[Stored data]

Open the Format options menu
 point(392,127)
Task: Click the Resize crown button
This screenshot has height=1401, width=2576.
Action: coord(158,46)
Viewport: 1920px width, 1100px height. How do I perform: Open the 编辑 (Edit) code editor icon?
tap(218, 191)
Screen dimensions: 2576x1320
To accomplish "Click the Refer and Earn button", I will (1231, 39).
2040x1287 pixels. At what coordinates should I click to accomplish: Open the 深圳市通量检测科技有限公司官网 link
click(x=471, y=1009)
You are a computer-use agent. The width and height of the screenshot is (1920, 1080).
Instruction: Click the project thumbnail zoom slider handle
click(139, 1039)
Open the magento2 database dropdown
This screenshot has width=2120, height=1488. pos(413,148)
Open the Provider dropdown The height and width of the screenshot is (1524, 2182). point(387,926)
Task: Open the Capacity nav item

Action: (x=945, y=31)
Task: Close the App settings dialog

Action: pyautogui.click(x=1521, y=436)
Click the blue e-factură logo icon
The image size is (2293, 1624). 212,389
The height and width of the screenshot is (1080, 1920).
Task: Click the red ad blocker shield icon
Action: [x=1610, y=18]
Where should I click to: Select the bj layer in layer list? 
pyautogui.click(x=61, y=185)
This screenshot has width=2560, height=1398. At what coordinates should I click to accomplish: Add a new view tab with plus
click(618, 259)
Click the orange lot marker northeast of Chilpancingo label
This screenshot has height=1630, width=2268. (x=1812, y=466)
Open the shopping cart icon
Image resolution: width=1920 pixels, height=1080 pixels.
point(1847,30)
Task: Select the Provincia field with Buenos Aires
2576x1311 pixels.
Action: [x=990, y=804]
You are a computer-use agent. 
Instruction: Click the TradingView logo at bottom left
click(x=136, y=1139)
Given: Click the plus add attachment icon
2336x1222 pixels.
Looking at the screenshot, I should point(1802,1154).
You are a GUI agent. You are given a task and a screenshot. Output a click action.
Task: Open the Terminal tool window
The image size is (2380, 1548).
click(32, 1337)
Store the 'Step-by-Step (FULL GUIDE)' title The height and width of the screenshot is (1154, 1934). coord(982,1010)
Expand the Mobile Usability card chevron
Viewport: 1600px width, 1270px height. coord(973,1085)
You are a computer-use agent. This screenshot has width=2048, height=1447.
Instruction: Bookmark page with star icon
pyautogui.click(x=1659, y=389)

# Exercise instructions:
Every line above must be repeated exactly as it appears.

# Solution for this exercise:
Open the Format options menu
 point(392,127)
Task: Click the Resize crown button
This screenshot has height=1401, width=2576.
Action: coord(158,46)
Viewport: 1920px width, 1100px height. How do I perform: Open the 编辑 (Edit) code editor icon?
tap(218, 191)
Screen dimensions: 2576x1320
To accomplish "Click the Refer and Earn button", I will (1231, 39).
2040x1287 pixels. At what coordinates should I click to accomplish: Open the 深圳市通量检测科技有限公司官网 link
click(x=471, y=1009)
You are a computer-use agent. The width and height of the screenshot is (1920, 1080).
Instruction: Click the project thumbnail zoom slider handle
click(139, 1039)
Open the magento2 database dropdown
This screenshot has width=2120, height=1488. pos(413,148)
Open the Provider dropdown The height and width of the screenshot is (1524, 2182). point(387,926)
Task: Open the Capacity nav item

Action: (x=945, y=31)
Task: Close the App settings dialog

Action: pyautogui.click(x=1521, y=436)
Click the blue e-factură logo icon
The image size is (2293, 1624). 212,389
The height and width of the screenshot is (1080, 1920).
Task: Click the red ad blocker shield icon
Action: [x=1610, y=18]
Where should I click to: Select the bj layer in layer list? 
pyautogui.click(x=61, y=185)
This screenshot has width=2560, height=1398. At what coordinates should I click to accomplish: Add a new view tab with plus
click(618, 259)
Click the orange lot marker northeast of Chilpancingo label
This screenshot has height=1630, width=2268. (x=1812, y=466)
Open the shopping cart icon
Image resolution: width=1920 pixels, height=1080 pixels.
point(1847,30)
Task: Select the Provincia field with Buenos Aires
2576x1311 pixels.
Action: [x=990, y=804]
You are a computer-use agent. 
Instruction: Click the TradingView logo at bottom left
click(x=136, y=1139)
Given: Click the plus add attachment icon
2336x1222 pixels.
Looking at the screenshot, I should point(1802,1154).
You are a GUI agent. You are given a task and a screenshot. Output a click action.
Task: Open the Terminal tool window
The image size is (2380, 1548).
click(32, 1337)
Store the 'Step-by-Step (FULL GUIDE)' title The height and width of the screenshot is (1154, 1934). coord(982,1010)
Expand the Mobile Usability card chevron
Viewport: 1600px width, 1270px height. coord(973,1085)
You are a computer-use agent. This screenshot has width=2048, height=1447.
Instruction: Bookmark page with star icon
pyautogui.click(x=1659, y=389)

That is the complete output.